|Date: ||Fri, 29 Aug 2003 11:24:52 -0400|
|Reply-To: ||Ian Whitlock <WHITLOI1@WESTAT.COM>|
|Sender: ||"SAS(r) Discussion" <SAS-L@LISTSERV.UGA.EDU>|
|From: ||Ian Whitlock <WHITLOI1@WESTAT.COM>|
|Subject: ||Re: proc format from dataset for multiple variables.|
Here is some code to help you get started. Note I changed the structure of
the control file per Howard's directions.
/* test data */
data w ;
do obs = 1 to 100 ;
num_b = 300 * ranuni ( 14231 ) ;
/* get mean */
proc sql noprint ;
select mean(num_b) into :mean_b
from w ;
/* make format data */
data fmtdata ;
retain mean_b &mean_b ;
input Fmtname $ Start $ end $ label $ hlo $ ;
if upcase(fmtname) = "NUM_BFMT" then
label = put ( mean_b , best12. ) ;
Num_Bfmt . . . .
Num_Bfmt low 100 . l
Num_Bfmt 300 high . h
/* make the format */
proc format cntlin = fmtdata fmtlib ;
/* prove of the pudding */
data q ;
set w ;
newb = input(put(num_b,num_bfmt12.6), best12.) ;
From: Pankaj Singal [mailto:pankaj.singal@WELLSFARGO.COM]
Sent: Friday, August 29, 2003 10:54 AM
Subject: Re: proc format from dataset for multiple variables.

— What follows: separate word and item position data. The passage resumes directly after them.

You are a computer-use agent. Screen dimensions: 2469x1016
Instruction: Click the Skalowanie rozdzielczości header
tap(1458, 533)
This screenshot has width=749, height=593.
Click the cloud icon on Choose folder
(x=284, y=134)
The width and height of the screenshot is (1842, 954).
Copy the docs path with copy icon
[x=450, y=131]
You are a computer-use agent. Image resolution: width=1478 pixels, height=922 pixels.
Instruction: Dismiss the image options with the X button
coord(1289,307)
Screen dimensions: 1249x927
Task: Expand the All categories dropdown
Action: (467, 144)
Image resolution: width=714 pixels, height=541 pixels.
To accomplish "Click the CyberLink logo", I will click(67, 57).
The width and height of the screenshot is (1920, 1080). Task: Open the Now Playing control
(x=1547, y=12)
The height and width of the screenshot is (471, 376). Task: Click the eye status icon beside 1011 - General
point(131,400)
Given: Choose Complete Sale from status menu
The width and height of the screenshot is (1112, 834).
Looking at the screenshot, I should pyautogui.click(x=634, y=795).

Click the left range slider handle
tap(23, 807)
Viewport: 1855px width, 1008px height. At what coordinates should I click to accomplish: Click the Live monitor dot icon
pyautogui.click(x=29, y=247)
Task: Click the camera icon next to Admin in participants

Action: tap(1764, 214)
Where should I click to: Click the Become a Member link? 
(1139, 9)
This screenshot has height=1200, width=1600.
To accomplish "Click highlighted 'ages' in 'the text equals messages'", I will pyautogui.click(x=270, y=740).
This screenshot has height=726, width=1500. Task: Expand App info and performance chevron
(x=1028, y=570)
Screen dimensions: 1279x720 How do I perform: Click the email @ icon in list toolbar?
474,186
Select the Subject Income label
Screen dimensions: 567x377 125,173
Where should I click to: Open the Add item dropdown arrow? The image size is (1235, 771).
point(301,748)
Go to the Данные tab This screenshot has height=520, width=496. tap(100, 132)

When I tried to implement the process for one numeric and character
variable, the character variable runs fine, but I am facing problems with
the numeric variables. How to go about the same.
This is what I intend to do: (I have numeric variable num_b that can have
legal values b/w 100-300. and if in my input dataset the value for num_b is
in the range ([100-300]), we do not change anything but if it is not, we
change as per the following.
Fmtname Start Label
Num_Bfmt . mean(num_b)
Num_Bfmt low-100 mean(num_b)
nu_Bfmt 300-high mean(num_b)
How do I make a caro that calculates the mean and put it in the
control_file. Also, I am not sure how to incorporate the range that is
valid. i.e. if the num_b = 105, then my variable in "test" dataset should be
105. How to get that in without using an if statement in data step.
Any suggestions, would be greatly appreciated.
Howard_Schreier@ITA.DOC.GOV (Howard Schreier) wrote in message
> Seems like a good approach.
> I suggest that you you make your control dataset conform as much as
> possible to the structure and naming conventions of a SAS PROC FORMAT
> CNTLIN dataset.
> On Wed, 27 Aug 2003 09:23:35 -0700, Pankaj Singal
> <pankaj.singal@WELLSFARGO.COM> wrote:
> >I have a huge dataset(sample) (>100 variables/fields eg, A B C D E F
> >...A1..A75...). I am trying to create new dateset (test) with all
> >valid entries for various fields in "sample" dataset. I created a
> >separate dataset (control_dataset) that has 5 columns, which will
> >help me create the proc formats to create the "test" dataset with
> >valid entries.
> >Var_name old_value Operator new_value Description
> >A "1" EQ "WALK" "1 changes to Walk"
> >A "2" EQ "RUN" "2 changes to RUN"
> >A other else "INVALID" "Invalid entry"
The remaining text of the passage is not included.